Randomized, Crossover Trial of Control-IQ Technology with a Lower Treatment Range and a Modified Meal Bolus Module in Adults, Adolescents, Children, and Preschoolers with Varying Levels of Baseline Glycemic Control

Abstract

Objective: We evaluated a modified version of Control-IQ technology with a lower treatment range and a modified meal bolus module in adults, adolescents, children, and preschoolers with type 1 diabetes in a multicenter, randomized, and crossover trial. Research Design and Methods: After a 2-week run-in with Control-IQ technology v1.5, the modified system was evaluated for 2 weeks using treatment range of 112.5-160 mg/dL (standard range [SR]), and for 2 weeks using lower treatment range of 90-130 mg/dL (lower range, LR), at home in random order. Two late bolus meal challenges were performed in each 2-week period, bolusing 45 min after meals with and without a new late bolus feature.

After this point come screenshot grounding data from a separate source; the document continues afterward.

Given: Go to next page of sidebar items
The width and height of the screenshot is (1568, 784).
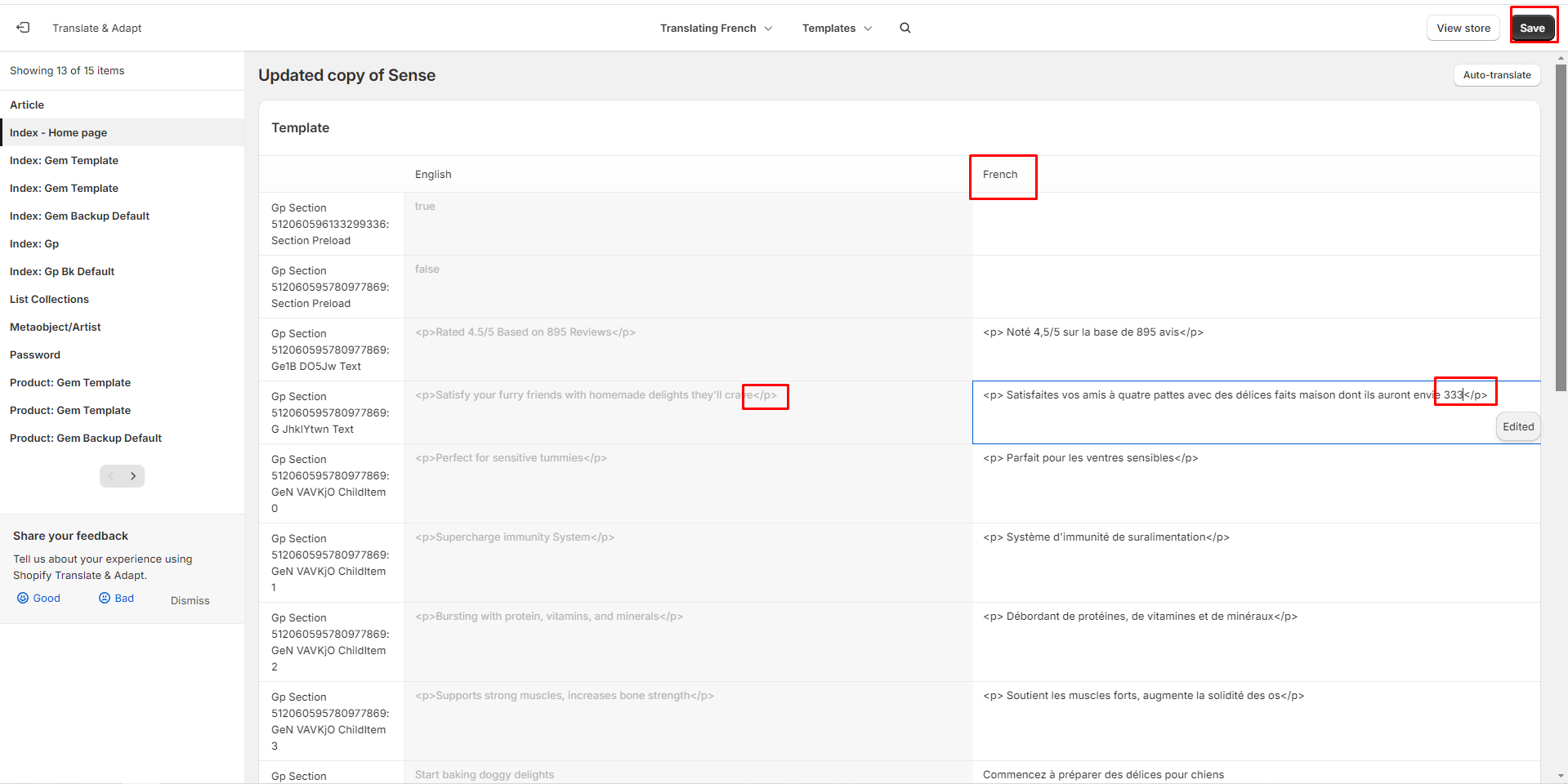Looking at the screenshot, I should pos(133,476).
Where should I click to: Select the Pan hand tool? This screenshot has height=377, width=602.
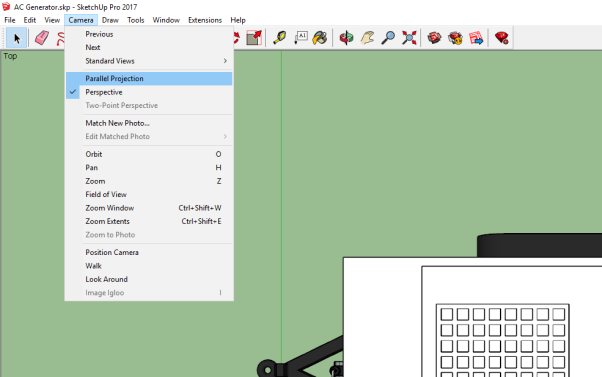point(367,38)
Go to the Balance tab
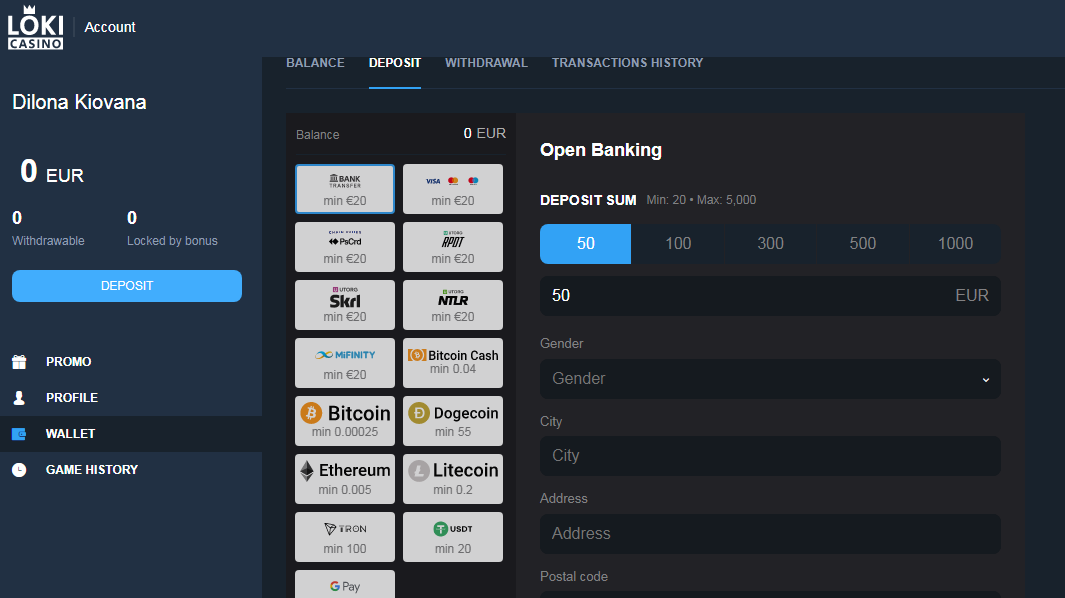 [x=315, y=63]
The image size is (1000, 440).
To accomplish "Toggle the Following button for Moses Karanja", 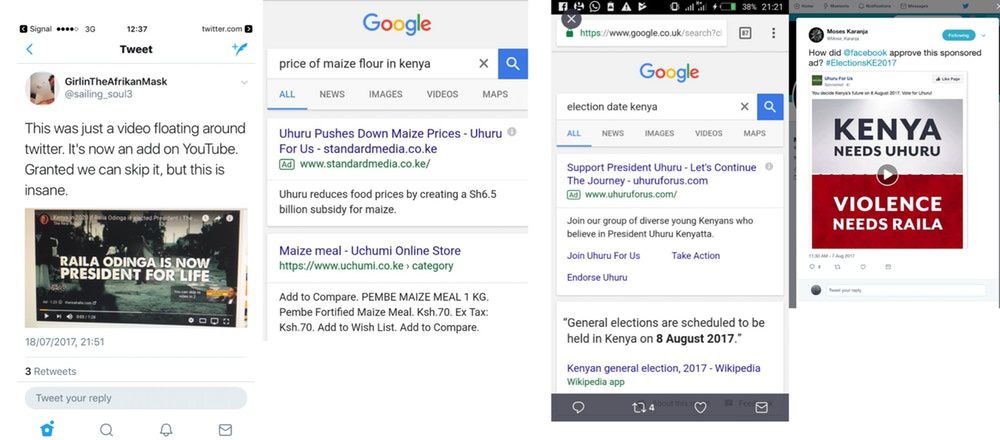I will tap(959, 35).
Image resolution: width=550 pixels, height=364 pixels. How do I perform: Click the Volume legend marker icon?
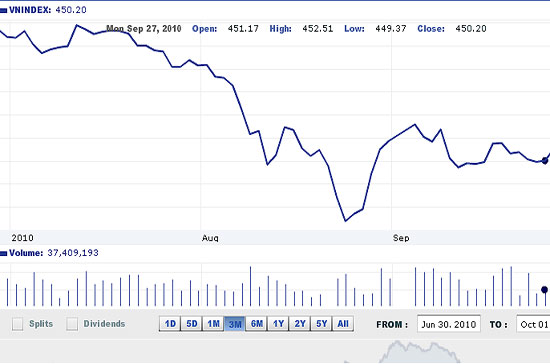pos(3,253)
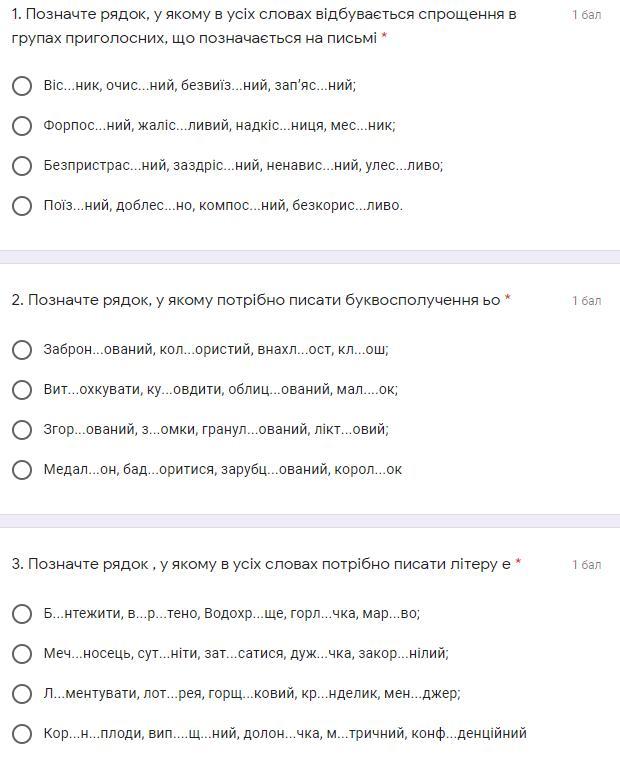
Task: Click the "1 бал" label of question 1
Action: 586,15
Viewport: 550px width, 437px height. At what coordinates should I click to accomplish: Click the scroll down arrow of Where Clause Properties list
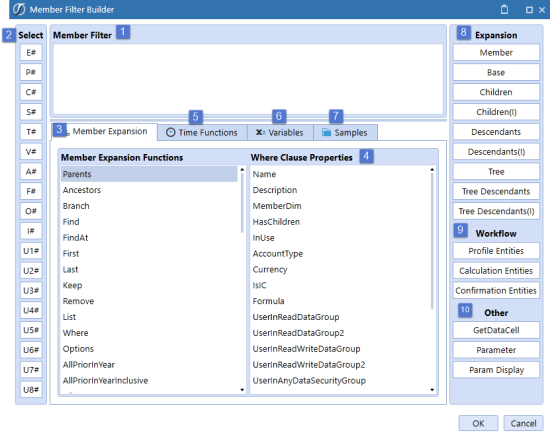432,390
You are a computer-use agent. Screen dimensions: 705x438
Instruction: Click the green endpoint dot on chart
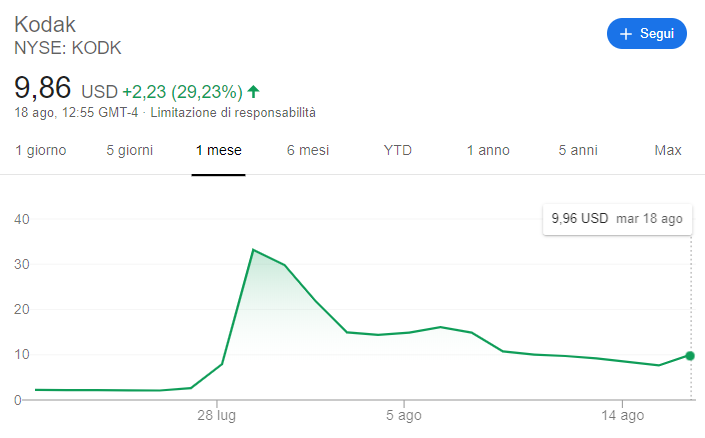[x=690, y=356]
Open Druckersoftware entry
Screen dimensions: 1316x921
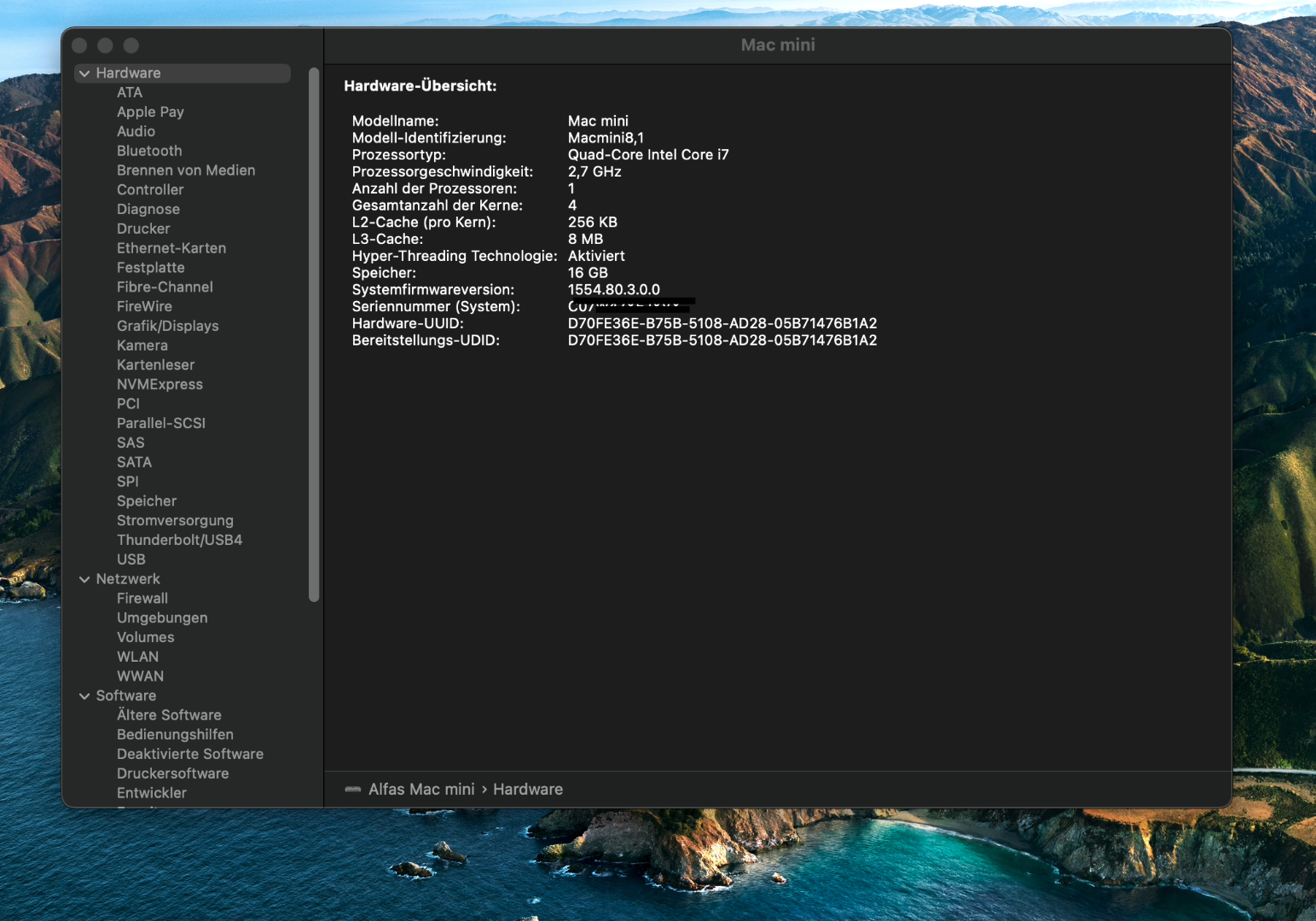(172, 773)

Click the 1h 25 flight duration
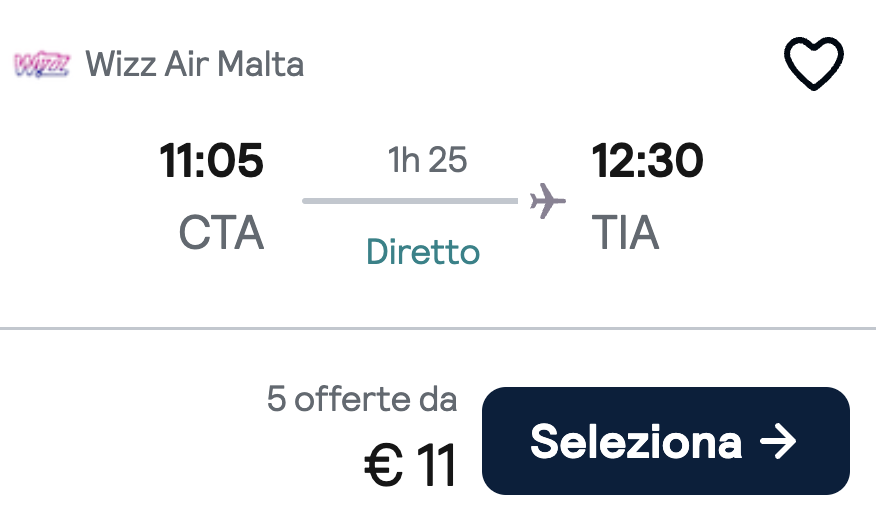[427, 160]
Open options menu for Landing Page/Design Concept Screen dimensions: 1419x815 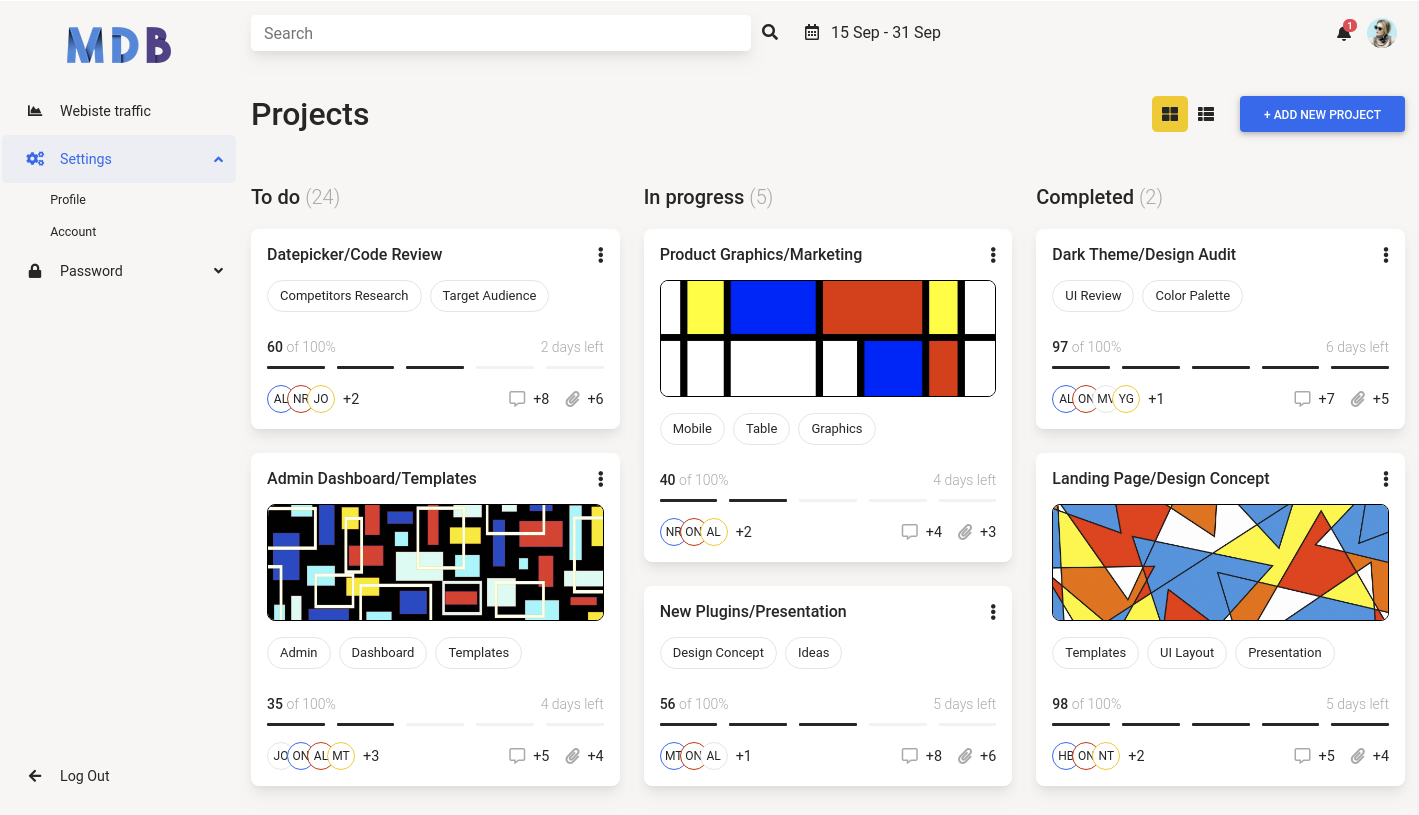point(1385,479)
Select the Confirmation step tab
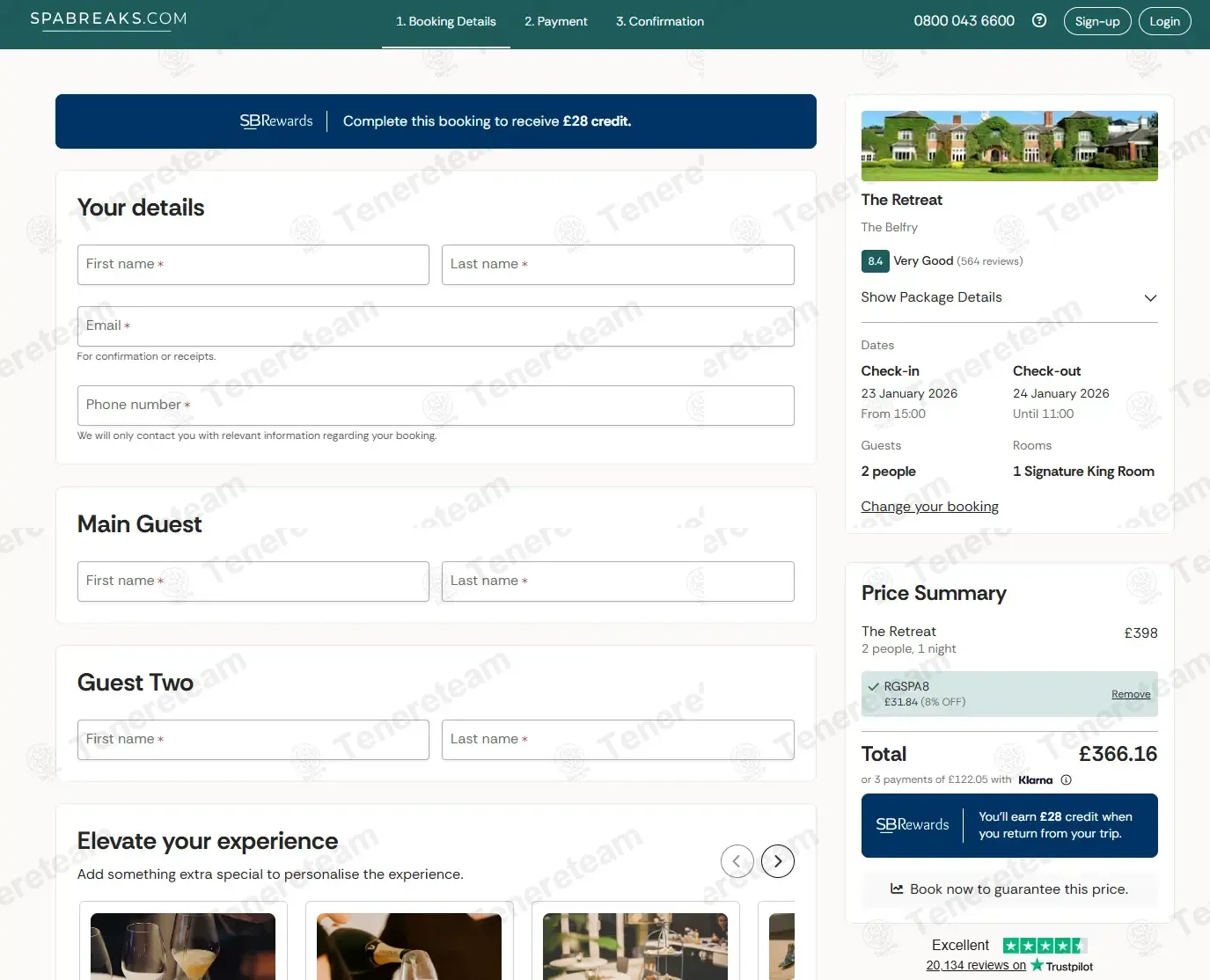1210x980 pixels. [x=659, y=22]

Results: Overall, 72 participants aged 3-57 years completed the study. There were no diabetic ketoacidosis or severe hypoglycemia events. All meal challenges were completed safely. Time in range (TIR) 70-180 mg/dL improved the most with LR to 68.0% (+3.1%, P < 0.001, for LR vs. run-in and +2.1%, P < 0.001, for LR vs. SR). Similar improvements were observed for time in tight range (TITR) 70-140 mg/dL (+3.3%, P < 0.001, for LR vs. run-in and +4.0%, P < 0.001, for LR vs. SR), time >180 mg/dL, and mean glucose. Participants with lower baseline hemoglobin A1c (HbA1c) achieved the highest TIR and TITR with LR use, while the greatest improvements in TIR and TITR were evident in those with higher baseline HbA1c. Conclusions: The lower treatment range and late bolus feature of the modified Control-IQ system were safe for use in all age-groups. TIR and TITR improved with LR regardless of baseline HbA1c.